Sezione di testo |

■ ■ ■ ■ ■

In questo periodo il nome Francesco ha raggiunto le sue vette di popolarità. L’elezione del nuovo Papa ha dato una prima svolta a un mondo che sembrava non dovesse evolversi e che, invece, nella speranza dell’umiltà ha trovato forza ed entusiasmo per rigenerarsi. Anche questo fa parte della nostra quotidianità. Indipendentemente dalla nostra fede, dal nostro ateismo o dalla nostra indifferenza, la figura di un nuovo pontefice, così fortemente carismatico, influisce sui destini del nostro presente e ci fa riflettere, fuori dalla bagarre politica, sull’importanza dell’uomo quale che sia il suo ruolo e il suo destino.
Viviamo di musica, e così come molti tifosi di calcio saranno stati contenti di sapere della passione sportiva del nuovo Papa Francesco, personalmente mi ha entusiasma di più la sua passione per il tango (ma non era il ballo dell’ardente passione erotica? Francesco mi sta già simpatico…).
Cercando su Google le parole ‘Papa’ e ‘musica’, ecco che esce fuori un articolo pubblicato su la Repubblica del 7 marzo 2007, di cui non avevo avuto notizia, dal titolo “Ratzinger – Quando dissi a Wojtyla non andare al concerto di Bob Dylan”. Scriveva Orazio La Rocca: «Su Bob Dylan, Giovanni Paolo II e Joseph Ratzinger erano in sostanziale disaccordo. Ma forse solo su Dylan. Il cardinale, all’epoca prefetto della Congregazione per la dottrina della fede, non voleva che il cantautore USA si esibisse davanti a Wojtyla al Congresso eucaristico di Bologna del 1997. Giovanni Paolo II, però, non lo ascoltò e Dylan, insieme ad Adriano Celentano e ad altre pop star, cantò».
Aggiungo a questo che proprio in quell’occasione Wojtyla citò nella sua omelia le parole di “Blowin’ in the Wind”: «Mi chiedi, quante strade deve percorrere un uomo prima di diventare un uomo. Io rispondo: c’è una sola strada per l’uomo, è quella di Gesù Cristo». Ed è forse la prima volta, nella storia, che il rock si presenta così prepotentemente alle ‘porte del Paradiso’.
Nel suo libro Giovanni Paolo II – Il mio amato predecessore del 2007, Benedetto XVI ricorda ancora che «c’era ragione di essere scettici, io lo ero, e in un certo senso lo sono ancora, di dubitare se davvero fosse giusto far intervenire questo genere di ‘profeti’».

■ ■ ■ ■ ■

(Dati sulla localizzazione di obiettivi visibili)
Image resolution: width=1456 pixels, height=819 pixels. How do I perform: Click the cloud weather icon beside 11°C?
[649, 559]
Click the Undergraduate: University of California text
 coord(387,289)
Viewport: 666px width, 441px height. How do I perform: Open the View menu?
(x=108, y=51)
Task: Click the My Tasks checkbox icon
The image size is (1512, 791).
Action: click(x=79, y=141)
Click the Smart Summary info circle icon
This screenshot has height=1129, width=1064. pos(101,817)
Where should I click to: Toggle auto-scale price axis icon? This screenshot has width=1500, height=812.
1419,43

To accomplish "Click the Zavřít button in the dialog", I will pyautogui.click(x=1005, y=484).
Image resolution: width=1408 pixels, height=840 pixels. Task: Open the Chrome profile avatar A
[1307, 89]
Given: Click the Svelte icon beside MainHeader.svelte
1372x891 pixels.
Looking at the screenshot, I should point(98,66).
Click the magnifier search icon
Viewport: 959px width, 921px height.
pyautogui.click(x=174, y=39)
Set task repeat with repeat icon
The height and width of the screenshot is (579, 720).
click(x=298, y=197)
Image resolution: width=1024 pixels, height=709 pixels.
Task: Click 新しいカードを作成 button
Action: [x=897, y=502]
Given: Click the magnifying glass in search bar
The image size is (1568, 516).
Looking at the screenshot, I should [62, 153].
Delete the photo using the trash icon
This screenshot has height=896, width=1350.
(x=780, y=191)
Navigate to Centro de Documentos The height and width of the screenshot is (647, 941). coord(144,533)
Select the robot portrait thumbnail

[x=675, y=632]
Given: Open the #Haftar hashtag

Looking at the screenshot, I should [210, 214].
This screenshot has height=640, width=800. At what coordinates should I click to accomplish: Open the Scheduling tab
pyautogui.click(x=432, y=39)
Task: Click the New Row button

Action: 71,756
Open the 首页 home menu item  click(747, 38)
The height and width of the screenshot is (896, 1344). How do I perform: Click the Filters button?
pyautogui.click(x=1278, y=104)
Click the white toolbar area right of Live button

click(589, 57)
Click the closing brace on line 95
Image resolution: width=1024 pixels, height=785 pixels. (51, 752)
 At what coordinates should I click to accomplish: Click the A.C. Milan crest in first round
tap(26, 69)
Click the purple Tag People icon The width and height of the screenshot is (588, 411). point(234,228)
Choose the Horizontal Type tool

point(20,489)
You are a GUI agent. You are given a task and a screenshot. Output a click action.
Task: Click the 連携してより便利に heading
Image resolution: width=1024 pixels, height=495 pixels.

■ ■ ■ ■ ■

Compito scritto 1 | Estrai dal testo sui papi e la musica il passo che va da "Aggiungo a questo" fino a "alle ‘porte del Paradiso’." compreso, senza alcuna modifica.
Compito scritto 2 | Stabilisci se ciascuna affermazione concorda con il testo sui papi e la musica, rispondendo sì o no e citando alla lettera le parole decisive: (a) secondo l'articolo riportato, Ratzinger non voleva che Dylan si esibisse davanti a Wojtyla al Congresso eucaristico di Bologna del 1997; (b) Giovanni Paolo II seguì il parere di Ratzinger e Dylan non cantò; (c) nel libro del 2007 Benedetto XVI dichiara di non essere più scettico.
Compito scritto 3 | Prosegui il testo sui papi e la musica a partire dall'ultima frase riportata.

Risposta al compito 1 |
Aggiungo a questo che proprio in quell’occasione Wojtyla citò nella sua omelia le parole di “Blowin’ in the Wind”: «Mi chiedi, quante strade deve percorrere un uomo prima di diventare un uomo. Io rispondo: c’è una sola strada per l’uomo, è quella di Gesù Cristo». Ed è forse la prima volta, nella storia, che il rock si presenta così prepotentemente alle ‘porte del Paradiso’.

Risposta al compito 2 |
(a) Sì: «non voleva che il cantautore USA si esibisse davanti a Wojtyla al Congresso eucaristico di Bologna del 1997».
(b) No: «Giovanni Paolo II, però, non lo ascoltò e Dylan, insieme ad Adriano Celentano e ad altre pop star, cantò».
(c) No: «io lo ero, e in un certo senso lo sono ancora».

Risposta al compito 3 |
Ognuno può esprimere liberamente i propri pensieri e io sono sempre rispettoso delle opinioni altrui. Credo anche che la paura di ‘profeti sbagliati’, la chiesa dovrebbe da tempo averla rimossa: già tanti ‘eretici’ sono stati ‘bruciati’ per paura dei loro pensieri e delle loro idee. Allora, il coraggio di aprirsi, di accettare le diversità, di condividere la propria fede lontano da ogni paura è dentro l’uomo e non dentro il ruolo che spesso gli appartiene! Quante volte abbiamo parlato in queste pagine di condivisione e della gioia di poter usare la nostra musica per comunicare al di fuori di origini, razze e ideali politici.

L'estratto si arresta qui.